Just realized that Dilton actually looks pretty happy about this situation. So with that caption, let’s say that he’s the T-1000.
“Here! Turn her off and tell that Rich kid to come pick her up! NOW!!”
(What? I can’t have been the only one thinking it.)
“She loves this brick. Stay away from this brick.”
/hattip to The Jerk.
“Download your own #@$%ing Internet porn, Dilton!”
“I’LL TAKE TEN OF ‘EM!”
“Dammit, Dilton, no matter what Hartley told you, you can’t just make me turn straight! And if you could, it wouldn’t be by putting an apron on Rapebot!”
Dear Penthouse Forum…
“Must… get… butter! Will… hurt… less!”
“RUN! IT HAS A SKIRT, BUT IT ALSO HAS A PENIS! RUUUUUUUUUUNNN!!!”

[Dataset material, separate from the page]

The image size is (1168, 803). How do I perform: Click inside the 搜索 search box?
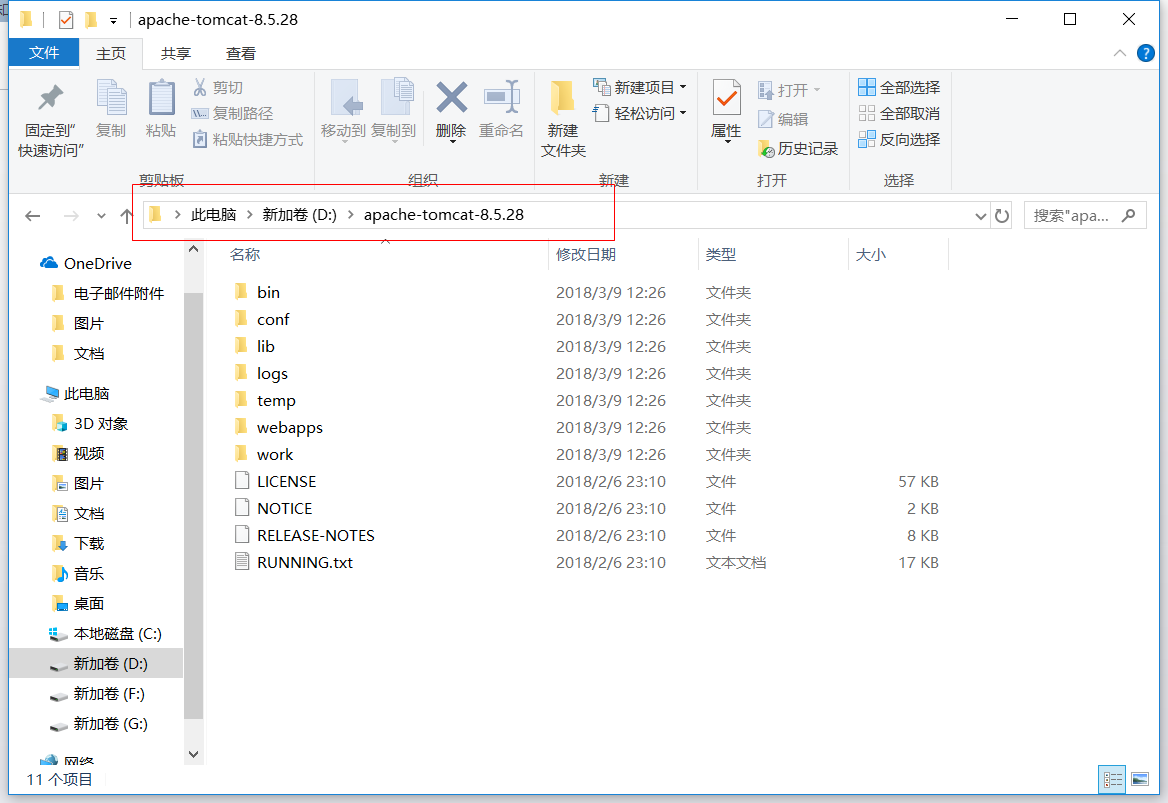click(x=1080, y=215)
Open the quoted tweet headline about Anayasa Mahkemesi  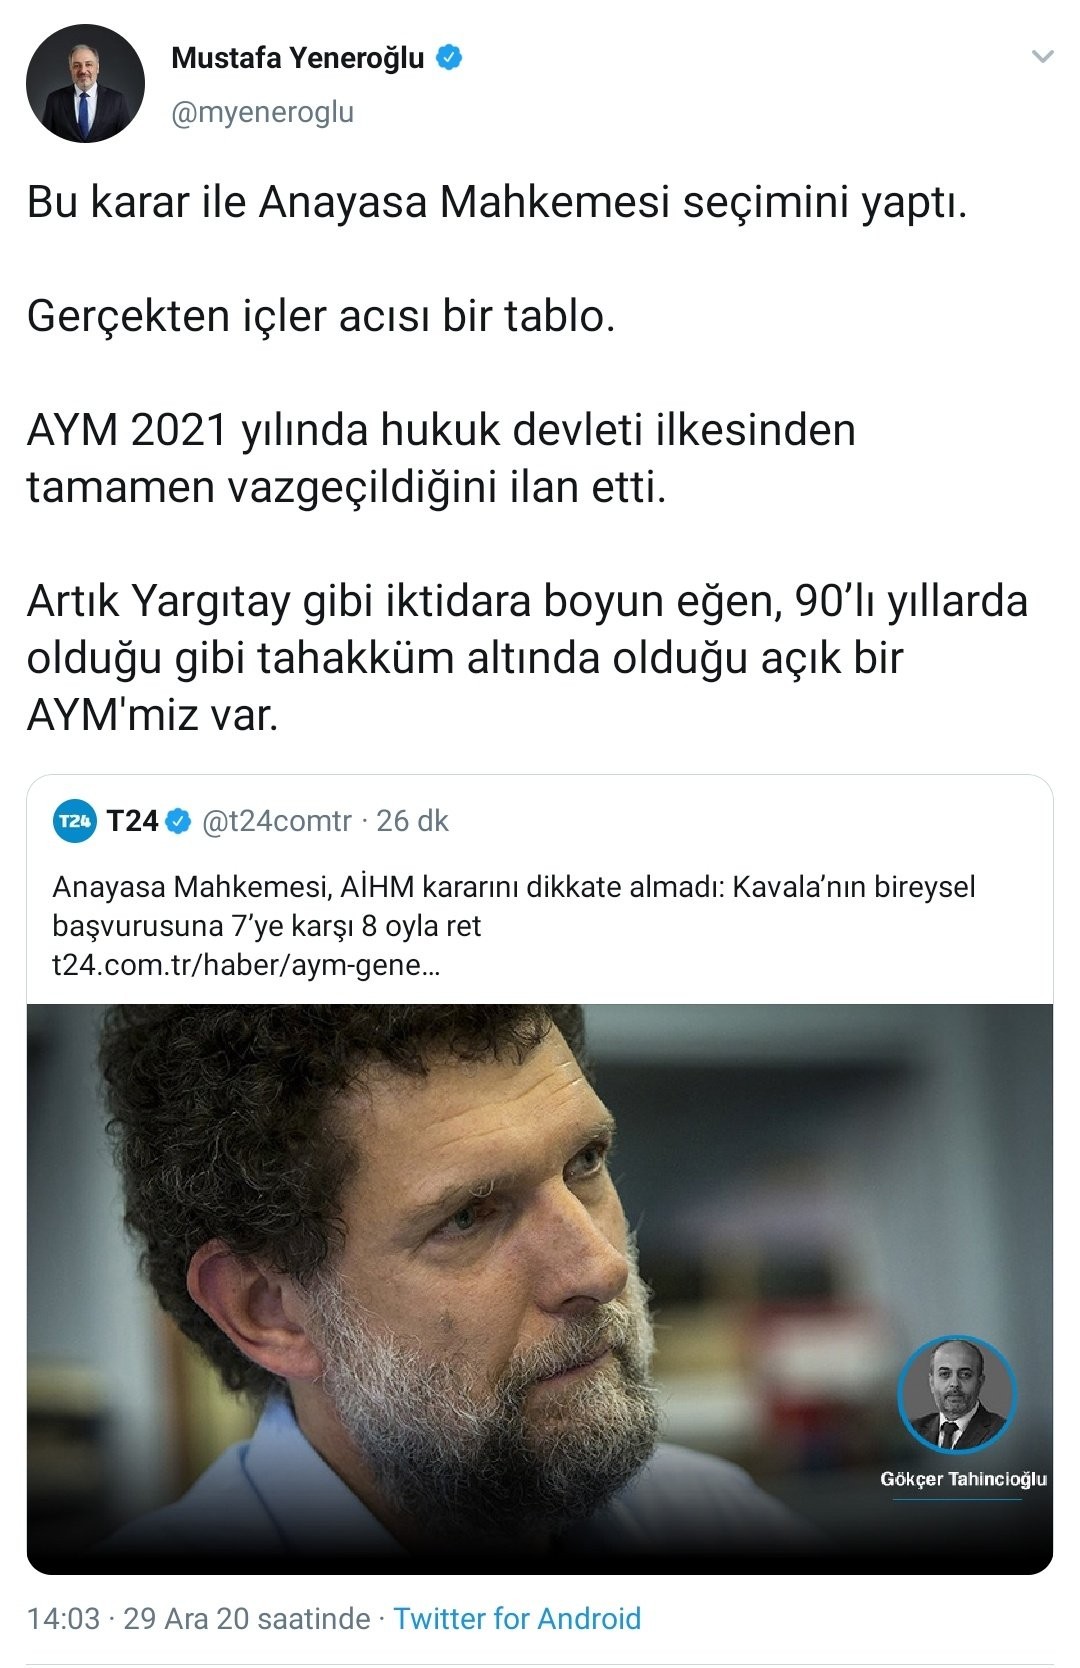[514, 906]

This is the last time I buy a budget sexbot!
“What in gods name possessed you to make Mecha-Betty!?”
Why, dear God why, did you give it the urge to mate but not give it genitals? The rhythmic bludgeoning descent of it’s featureless chrome pelvis shall haunt my memories!
“Here! You take the Hot Potato! We can’t let the machines win!”
“Run, man, run! Seth Green’s Humping Robot has a sister, and she won’t take a hint!”
(Insert Westworld reference here)
This is all your fault, four-eyes! You never should have resurrected Tesla!
“And _I’m_ calling trial number 37 in your Robo-RealDoll tests a failure, Dilton!”